Renaissance Reinsurance entered into ceded reinsurance contracts with Fibonacci Re with ceded premiums written of $87 thousand and ceded premiums earned of $87 thousand during the nine months ended September 30, 2019 (2018 - $9.1 million and $6.8 million, respectively). During the nine months ended September 30, 2019, Renaissance Reinsurance ceded $7.5 million of net claims and claim expenses to Fibonacci Re (2018 - $Nil) and as of September 30, 2019 had a net reinsurance recoverable of $7.5 million from Fibonacci Re (December 31, 2018 - $Nil).
Langhorne
The Company and Reinsurance Group of America, Incorporated formed Langhorne, an initiative to source third party capital to support reinsurers targeting large in-force life and annuity blocks. In connection with Langhorne, as of September 30, 2019 the Company has invested $1.7 million in Langhorne Holdings (December 31, 2018 - $1.3 million), a company that owns and manages certain reinsurance entities within Langhorne. In addition, as of September 30, 2019 the Company has invested $0.1 million in Langhorne Partners (December 31, 2018 - $0.1 million), the general partner for Langhorne and the entity which manages the third-party investors investing into Langhorne Holdings.
The Company concluded that Langhorne Holdings meets the definition of a VIE as the voting rights are not proportional with the obligations to absorb losses and rights to receive residual returns. The Company evaluated its relationship with Langhorne Holdings and concluded it is not the primary beneficiary of Langhorne Holdings, as it does not have power over the activities that most significantly impact the economic performance of Langhorne Holdings. As a result, the Company does not consolidate the financial position or results of operations of Langhorne Holdings. The Company separately evaluated Langhorne Partners and concluded that it was not a VIE. The Company accounts for its investments in Langhorne Holdings and Langhorne Partners under the equity method of accounting, one quarter in arrears.
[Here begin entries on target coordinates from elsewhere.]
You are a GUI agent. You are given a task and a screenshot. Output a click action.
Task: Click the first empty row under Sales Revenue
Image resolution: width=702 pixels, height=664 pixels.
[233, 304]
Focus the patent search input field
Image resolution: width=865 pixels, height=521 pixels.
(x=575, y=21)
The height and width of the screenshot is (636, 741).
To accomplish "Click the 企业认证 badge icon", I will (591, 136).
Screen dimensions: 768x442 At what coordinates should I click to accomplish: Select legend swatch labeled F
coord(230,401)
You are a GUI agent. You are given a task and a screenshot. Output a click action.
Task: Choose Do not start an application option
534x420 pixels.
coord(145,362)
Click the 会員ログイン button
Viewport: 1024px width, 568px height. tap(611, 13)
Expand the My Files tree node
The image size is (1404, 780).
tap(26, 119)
The Company anticipates that its absolute investment in Langhorne will increase, perhaps materially, as in-force life and annuity blocks of businesses are written. The Company expects its absolute and relative
ownership in Langhorne Partners to remain stable. Other than its current and committed future equity investment in Langhorne, the Company has not provided financial or other support to Langhorne that it was not contractually required to provide.
Shima Re and Norwood Re
Shima Re and Norwood Re were acquired on March 22, 2019 in connection with the acquisition of the TMR Group Entities. See “Note 3. Acquisition of Tokio Millennium Re” for additional information related to the acquisition of the TMR Group Entities. Shima Re is a Bermuda domiciled Class 3 insurer. Norwood Re is a Bermuda domiciled SPI and is wholly owned by the Norwood Re Purpose Trust. Shima Re and Norwood Re are each registered as a segregated accounts company and each provides third-party investors with access to reinsurance risk formerly managed by the TMR Group Entities. Following the closing of the acquisition, some of the TMR third-party capital vehicles’ legacy portfolios of in-force and expired contracts were transferred to other stop loss reinsurance providers. The maximum remaining exposure of each segregated account is fully collateralized and is funded by cash and term deposits or investments as prescribed by the participant thereto.
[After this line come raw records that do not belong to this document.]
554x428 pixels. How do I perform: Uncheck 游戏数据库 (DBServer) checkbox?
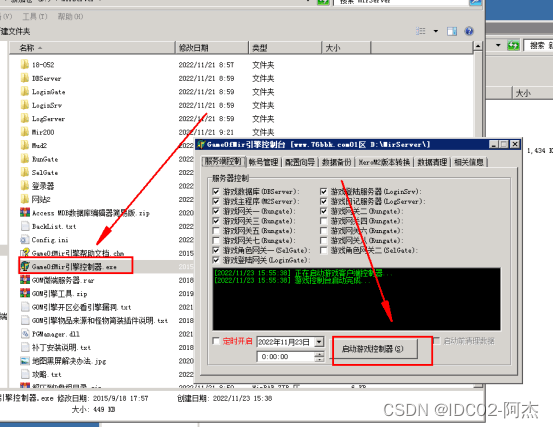pyautogui.click(x=216, y=192)
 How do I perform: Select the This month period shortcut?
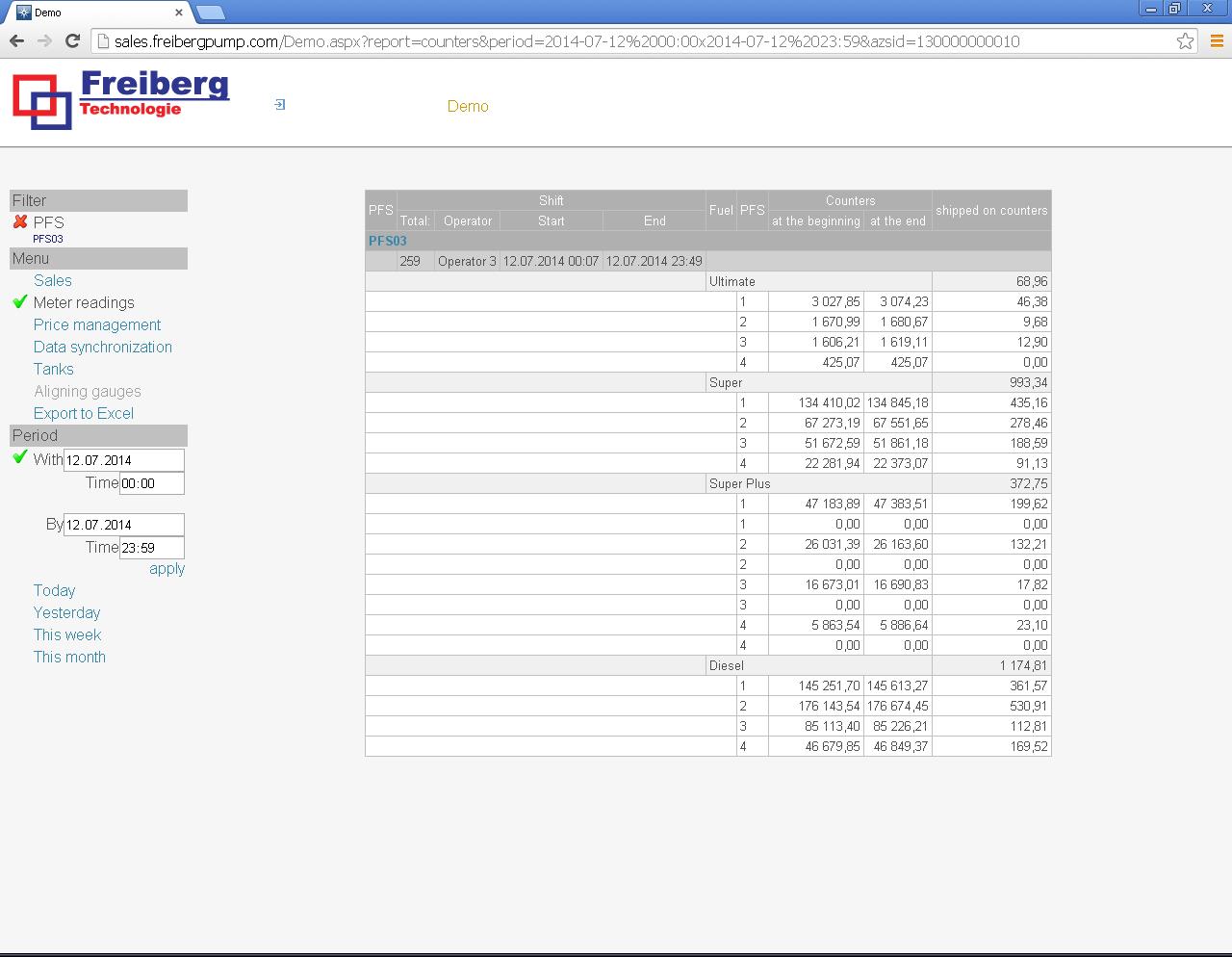68,657
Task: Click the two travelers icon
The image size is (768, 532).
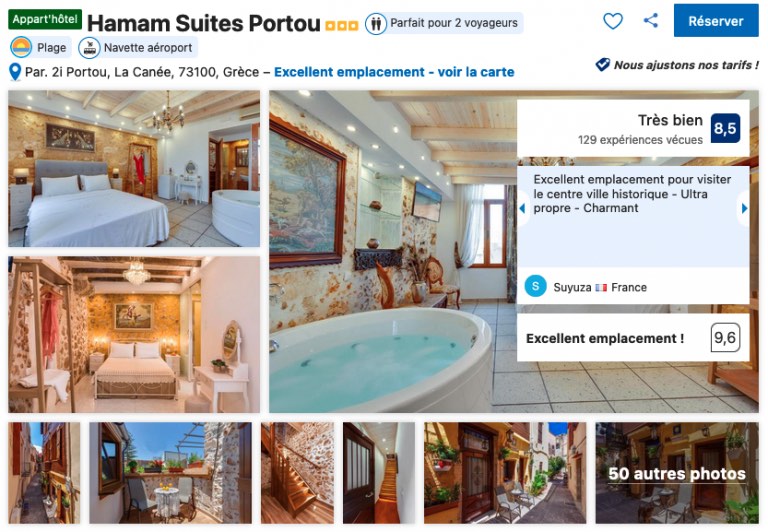Action: pos(376,23)
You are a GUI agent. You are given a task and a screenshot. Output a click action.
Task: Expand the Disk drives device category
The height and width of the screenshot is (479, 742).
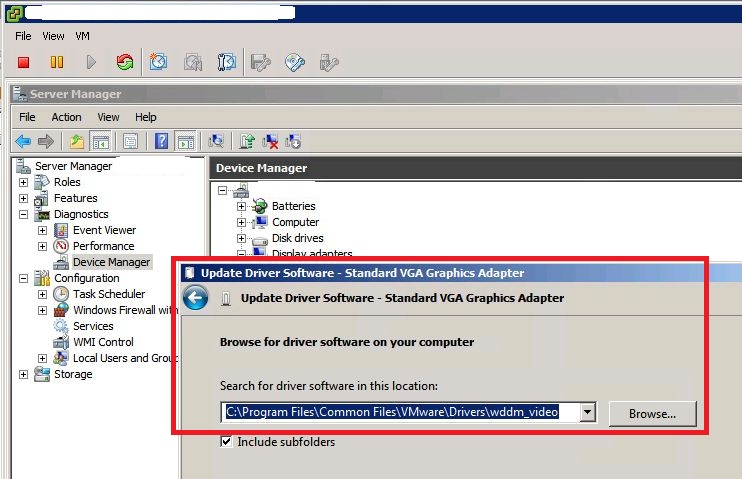pos(241,238)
Shima Re and Norwood Re are considered VIEs as they have voting rights that are not proportional to their participating rights. The Company evaluated its relationships with Shima Re and Norwood Re and concluded it is not the primary beneficiary of any segregated account, as it does not have power over the activities that most significantly impact the economic performance of any segregated account. As a result, the Company does not consolidate the financial position or results of operations of Shima Re, Norwood Re or their segregated accounts. The Company has not provided any financial or other support to any segregated account of Shima Re or Norwood Re that it was not contractually required to provide.